Data: 2011-09-13 19:30:57
Temat: Re: GMO a własność
Od: Ikselka <i...@g...pl>
Pokaż wszystkie nagłówki
Dnia Tue, 13 Sep 2011 20:22:14 +0200, zdumiony napisał(a):
> W dniu 2011-09-13 20:00, Ikselka pisze:
>> Akurat tani i nieskomplikowany lek na malarię (z popularnej afrykańskiej
>> roślinki) już został dawno wynaleziony przez polskiego (tak mi się zdaje,
>> ale teraz nie pomnę) lekarza wiele lat pracującego w Afryce, lata temu.
>> Ponad 20000 Afrykańczyków zostało trwale wyleczonych.

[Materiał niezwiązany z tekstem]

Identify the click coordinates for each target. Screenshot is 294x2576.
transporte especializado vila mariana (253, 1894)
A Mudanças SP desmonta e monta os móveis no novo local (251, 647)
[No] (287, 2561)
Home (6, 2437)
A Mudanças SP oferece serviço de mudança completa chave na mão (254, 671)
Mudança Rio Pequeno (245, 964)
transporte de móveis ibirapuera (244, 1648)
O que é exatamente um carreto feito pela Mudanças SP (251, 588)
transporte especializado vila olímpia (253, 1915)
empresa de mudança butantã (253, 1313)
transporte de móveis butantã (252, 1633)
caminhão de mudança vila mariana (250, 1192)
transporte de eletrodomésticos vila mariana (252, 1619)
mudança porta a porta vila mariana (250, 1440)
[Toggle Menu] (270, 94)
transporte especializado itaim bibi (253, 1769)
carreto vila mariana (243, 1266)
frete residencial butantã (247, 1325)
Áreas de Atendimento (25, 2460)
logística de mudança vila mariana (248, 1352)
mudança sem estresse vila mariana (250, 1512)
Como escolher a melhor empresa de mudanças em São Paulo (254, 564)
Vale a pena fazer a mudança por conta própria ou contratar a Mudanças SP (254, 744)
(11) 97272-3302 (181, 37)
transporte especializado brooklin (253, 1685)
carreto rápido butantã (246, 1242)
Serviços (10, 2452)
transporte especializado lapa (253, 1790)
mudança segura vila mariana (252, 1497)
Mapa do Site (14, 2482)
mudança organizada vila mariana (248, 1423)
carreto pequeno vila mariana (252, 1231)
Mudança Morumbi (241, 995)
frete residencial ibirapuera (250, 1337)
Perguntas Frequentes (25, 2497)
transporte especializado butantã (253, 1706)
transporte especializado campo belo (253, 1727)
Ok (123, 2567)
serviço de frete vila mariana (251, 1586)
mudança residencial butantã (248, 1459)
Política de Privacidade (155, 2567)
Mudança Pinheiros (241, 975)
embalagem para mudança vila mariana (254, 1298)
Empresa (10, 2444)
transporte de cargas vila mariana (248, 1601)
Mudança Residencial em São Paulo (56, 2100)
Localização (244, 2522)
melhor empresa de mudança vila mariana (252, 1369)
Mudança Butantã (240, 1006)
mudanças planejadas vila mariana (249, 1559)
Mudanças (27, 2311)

Jednak facet zmarł w
>> dziwnych okolicznościach, a dokumentacja zginęła.
>>
>> Tak to owe setki milionów mogłyby być tanio wyleczone, gdyby nie ciche
>> "działania" koncernów farmaceutycznych mające na celu finansowe
>> OGRANICZENIE dostępu do leków osobom biednym. Bo ci mniej biedni, nie
>> całkiem zasobni oraz bogatsi se kupią po każdej cenie, a jest ich dosyć,
>> aby koncerny miały dobrze. Gdyby lek był tani jak barszcz, pomimo
>> milionowego zapotrzebowania nigdy nie wyszłyby "na swoje".
>
> A potem się ludzie dziwią dlaczego powstają ustawy niekorzystne dla
> większości ludzi a korzystne dla koncernów. W obecnej "demokracji" liczą
> się naciski różnych lobby. (zwłaszcza USA, lobby różnych koncernów,
> lobby żydowskie, lobby homoseksualne itp)
Jak nie, jak tak.
> Rozwiązaniem problemu mogłaby być demokracja bezpośrednia jak Szwajcarii.
Na taką fajną demokrację bezpośrednią to Szwajcarów stać dlatego, że jest
ich niewielu (nie jest łatwo zostać Szwajcarem nikomu z zewnątrz), a ich
bankom się po 2 WŚ sporo myknęło z pożydowskich kont... W takich warunkach
to sobie można demokratyzować bezpośrednio aż do bólu.